Pharmaceutical Executive
Genomic researchers are developing tools to determine whether the right patients are taking statins.
Evidence that inflammation—not just blocked arteries—may be a leading cause of heart attack and stroke has triggered a race among genomic researchers to develop sophisticated new screening tools. It also could mean big changes in how risk is assessed.
Sunshine K. Mugrabi
For years, physicians have identified candidates for statin therapy primarily by a measure known as the Framingham risk score, which is based on a number of factors for both men and women: age, total cholesterol, LDL-and/or HDL-cholesterol levels, blood pressure, diabetes, and smoking. It doesn't take into account genetics or family history.
The problem, says Paul Ridker, MD, a physician at Brigham and Women's Hospital in Boston, is that "half of all heart attacks and half of all strokes occur in people with normal cholesterol."
In 1997, Ridker and his colleagues found that high levels of an inflammatory marker known as high-sensitivity C-reactive protein (hsCRP) conferred a threefold risk of heart attack, compared with the 1.6-fold risk associated with elevated LDL-cholesterol. The conclusions were based on analysis of blood samples from 543 subjects in a large-scale, 13-year-long study.
The theory behind this: inflammatory proteins contribute to the development and eventual rupture of atherosclerotic plaques. In other words, they are markers for and contributors to heart disease.
Statins, in addition to acting on LDL-cholesterol, also reduce such inflammatory proteins by up to 30 percent.
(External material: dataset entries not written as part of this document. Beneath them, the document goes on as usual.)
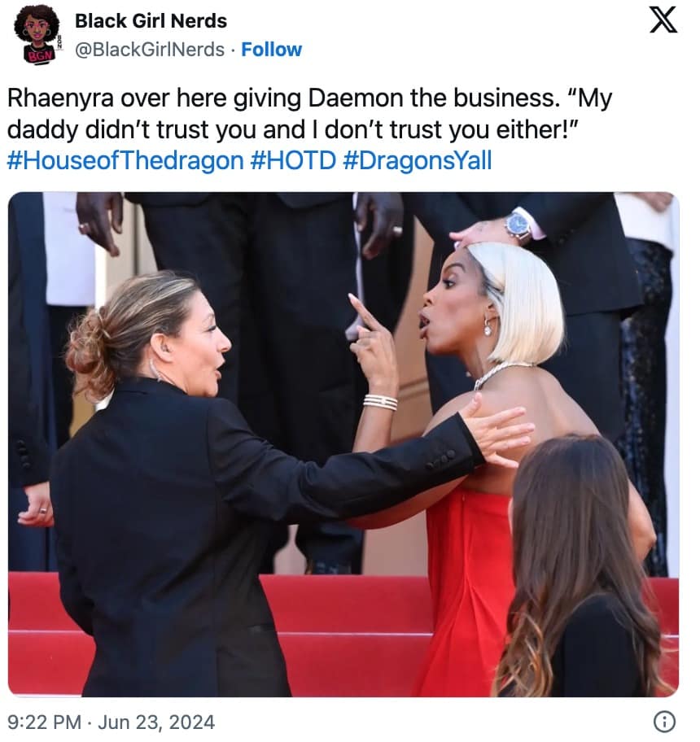
Task: Click the long brown hair in photo foreground
Action: tap(577, 563)
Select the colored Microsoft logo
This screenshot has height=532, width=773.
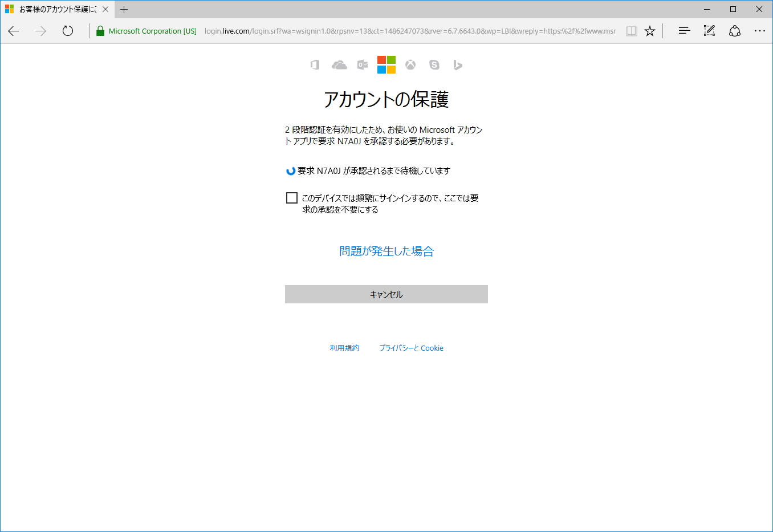[386, 64]
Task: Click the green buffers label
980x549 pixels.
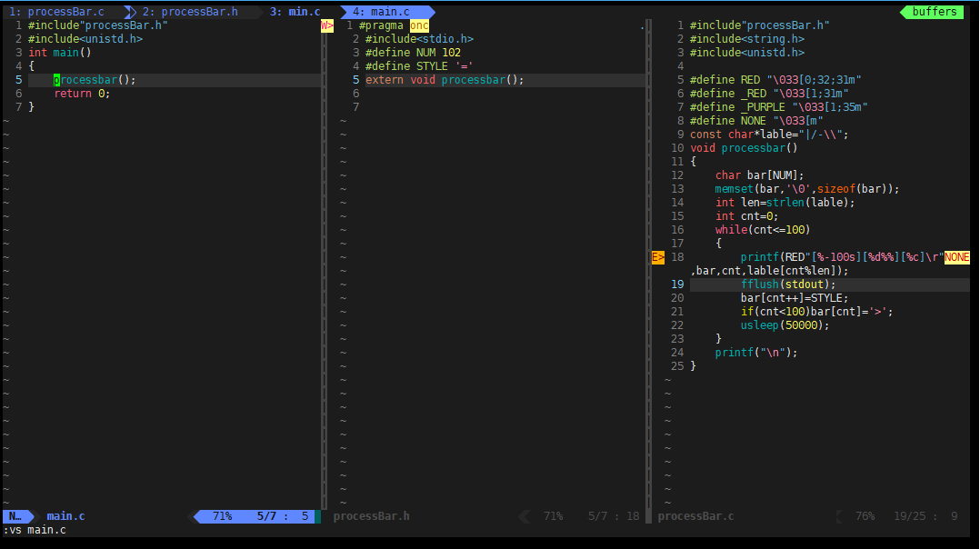Action: click(x=934, y=12)
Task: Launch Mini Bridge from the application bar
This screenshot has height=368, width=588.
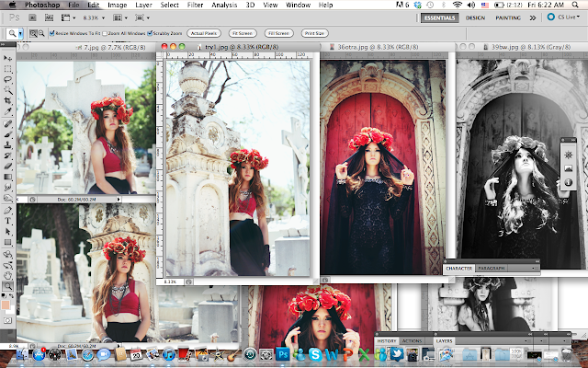Action: pos(48,17)
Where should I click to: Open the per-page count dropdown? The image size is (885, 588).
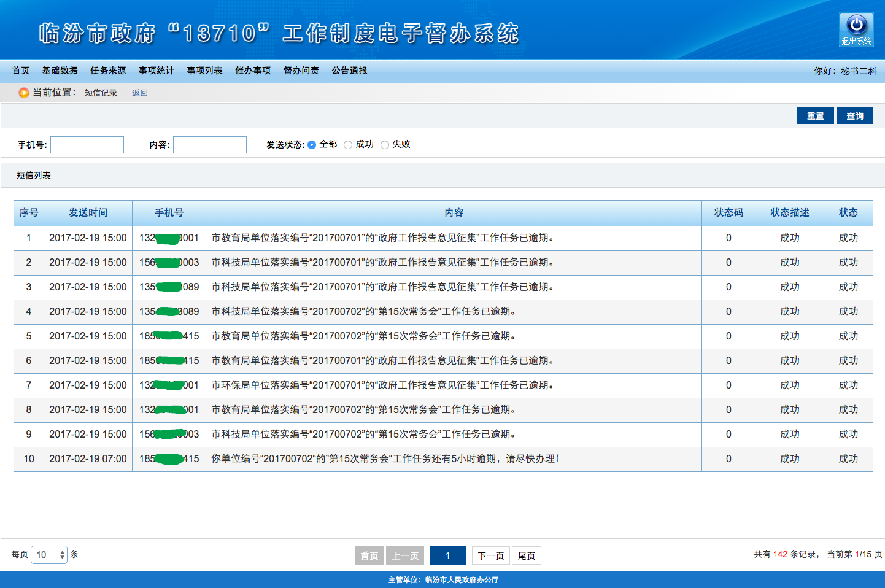coord(49,555)
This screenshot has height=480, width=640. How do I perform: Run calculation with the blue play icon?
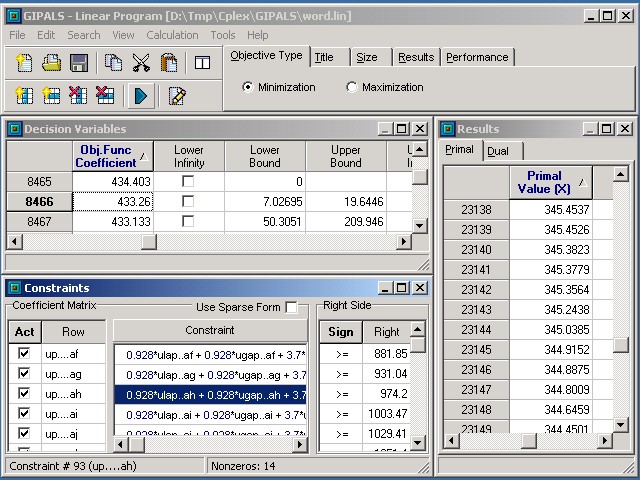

To test whether this aids in statins' effectiveness, Ridker is leading a 15,000-patient trial of Crestor using subjects with low cholesterol and high hsCRPs. The results, expected within three years, could cause a sea change in the way risk is assessed.
New Risk Marker
In light of such research, the National Heart, Lung and Blood Institute released recommendations in December 2005 that the Framingham score be modified to include hsCRPs, along with novel biomarkers found through genomics, proteomics, and other cutting-edge methods.
Meanwhile, genomics firms worldwide are developing diagnostic tests and even drugs that build on this model of heart disease. In the coming months, Celera Diagnostics expects to roll out two genetic screening tests that its president, Kathy Ordoñez says will detect heart attack and stroke risk, and reveal which patients are most likely to benefit from statins.
Celera's first diagnostic tool, which Ordoñez says will likely be on the market within the next several months, offers a genetic risk assessment based on a small set of genes that are strongly associated with either increased risk of heart disease or protection against it. The cost to patients will be in the "hundreds of dollars per test," says a Celera spokesman, far cheaper than most genetic tests, but significantly more expensive than testing for LDL-cholesterol or hsCRPs.
Celera also is developing a test to determine whether a person responds well to statins. The new test also will debut within "months, not years," says Ordoñez The test focuses on several genetic markers. One, FCAR, was found to virtually eliminate a carrier's risk of a fatal heart attack when taking statins. The results also seem to show that FCAR carriers who do not take statins are in significantly more danger of fatal myocardial infarction than non-carriers.
Celera hardly has the field to itself, as many other genomics outfits—all of which have access to gene-sequencing tools and publicly available genetic data—are working on similar tests.
There also are some doubters, including Ridker, who says he doesn't believe that currently "there are any genetic risk factors worth measuring ... that will help predict the risk of heart attack or stroke and that would change a physician's practice."
In spite of this, genomic research of the link between heart disease and inflammation continues apace, and if successful, could shift the paradigm of detection and treatment of the Western world's number-one killer.